Paper 1: ( Unit 2431) Non-Fiction and Media Texts

[1 hour 45 minutes]

Section A: a test of reading skills Question 1: the selective summary

[30 minutes]

You will be given an extract from a work of non-fiction (an autobiography, or something of that sort). The question will ask you to extract from the passage some specific information. If the question says, as it does in June 2008 paper (where the passage was a chunk from Bob Dylan’s autobiography): “Summarise in your own words what the writer’s feelings were towards fame and his private life” you should read through the passage, underlining or highlighting, only those phrases and sentences that relate to the two prompts in the question, those dealing with fame and with the writer’s feelings about his private life. It may be that most of the passage deals with these two ideas to varying degrees, so you should try to highlight the most significant points. Use your intelligence to identify the most important ideas.
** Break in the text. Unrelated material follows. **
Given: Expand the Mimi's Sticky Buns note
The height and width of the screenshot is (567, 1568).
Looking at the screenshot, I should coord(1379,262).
This is a skill the exam is designed to test. Spend up to 5 minutes doing this. Now you need to show that you can organise this information into meaningful groups. Each group of ideas should be clustered together as a paragraph in your summary. It may be that the writer mentions ideas at the beginning and at the end of the passage that you think belong together. If this is the case, it’s actually desirable that you group them together within a paragraph of your own, because it shows that you’ve organised the information. Always be governed by coherence in this: a paragraph is a group of sentences relating to one central idea.